Later this week we're introducing a new style - "Manhattan" Button Boots.

Following the uber-popular "Tavistock" boots, the time seemed right to introduce a variation for Summer - c. 1890 - 1920 cloth-topped boots in black-on-black or brown-and-tan.

Cloth-topped boots, sometimes called "galoshes," developed from early leather-and-fabric gaiter styles. You're all familiar with the early and mid-Victorian foxed booties with bits of leather on the toes and sometimes heels - this practicality continued into the late Victorian period with the heel and toe foxing eventually meeting so the whole bottom of the boot was leather.
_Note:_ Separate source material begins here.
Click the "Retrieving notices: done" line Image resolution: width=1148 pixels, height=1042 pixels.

Cloth-topped button boots c. 1867 - The Met
Cloth and leather side-buttoning boots c. 1870 - Augusta Auctions
Men's button boots - wool tops and leather bottoms - c. 1890-1900 - V and A
Part of this was also fashion. Women's cloth-topped boots came along a little after men's, as the popularity of women's tailor-made, menswear-inspired clothing grew. In addition, women were participating in more sports and often wore spats for activities such as cycling. Sporting fashion carried over into daywear, with boots like these combining the shoe + spat look.

Men's shoe and ladies' tall boot from the same time period, c. 1890-1900 - V and A
Example of women's sporting spats, or gaiters, worn over low-topped shoes
Gaiters for sale in the Sears Catalog, 1920. From "Everyday Fashions of the Twenties"
Cloth-top boots became widely fashionable in the 1890s and reached the height of their popularity between 1910 and 1914 (Rexford, 2000). Tone-on-tone colors such as black, tan, and white were popular as well as two-tone versions such as black/gray, brown/tan, and black/white.
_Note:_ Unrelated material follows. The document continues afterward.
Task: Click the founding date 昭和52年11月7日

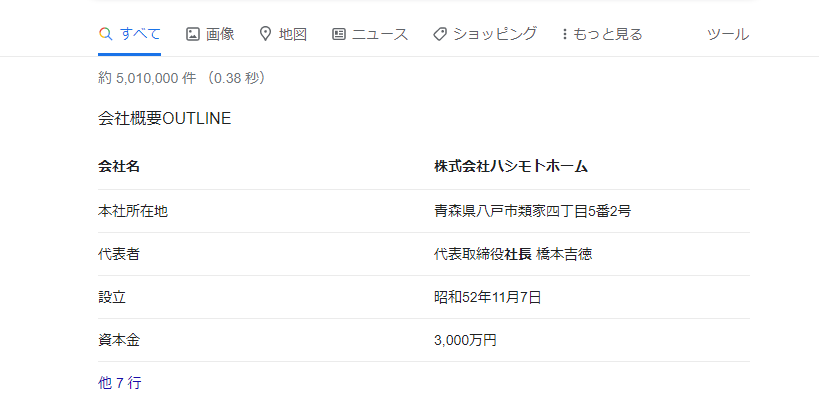Action: point(487,297)
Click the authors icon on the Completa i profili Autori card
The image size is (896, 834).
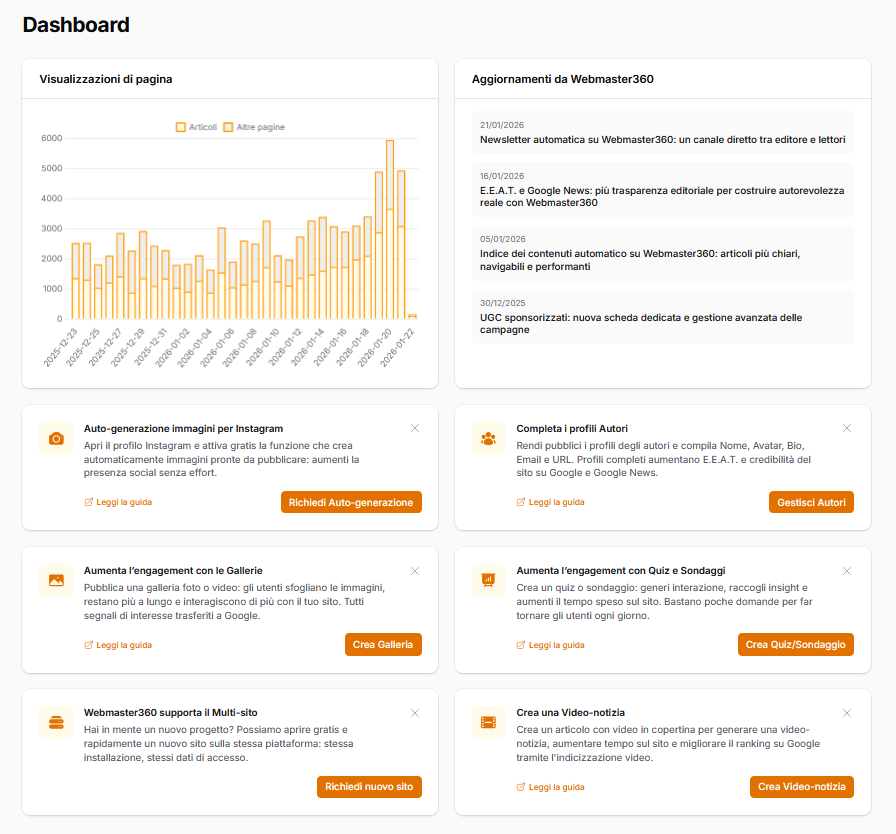point(487,438)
Cloth-top button boots c. 1910-14, originally from Vintage a la Mode on Etsy (original listing no longer available)
Edwardian cloth-top button boots with stacked heels and straight fly - originally from Simplicity is Bliss on Etsy (original listing no longer available)
Edwardian cloth-top button boots with stacked French heels - originally from A Perfect Patina on Etsy (original listing no longer available)
By the late 19teens, button boots in general were falling out of fashion, with the very last persisting to the early 1920s but no further. (I noticed in the "Everday Fashions" Sears Catalog books that the illustrated models are still wearing what appear to be either two-tone button boots or spats over shoes until 1921, but not afterwards except for a rubber rainboot overshoe with side buttons in 1922.)

Sears Catalog, 1915 - cloth or "dull kid" tops. From "Everyday Fashions 1909-1920"
Advertisement from 1917 - the bottom right boot is cloth and leather, but the other buttoning two-tones are leather tops and bottoms, also a very common style contemporary to the cloth/leather combo. This image is from Vintage Buttercup on Etsy
As always, our new "Manhattan" boots are based on original examples. My antique button boot collection has been growing, and an original black-on-black pair stood for the patterning of our reproductions.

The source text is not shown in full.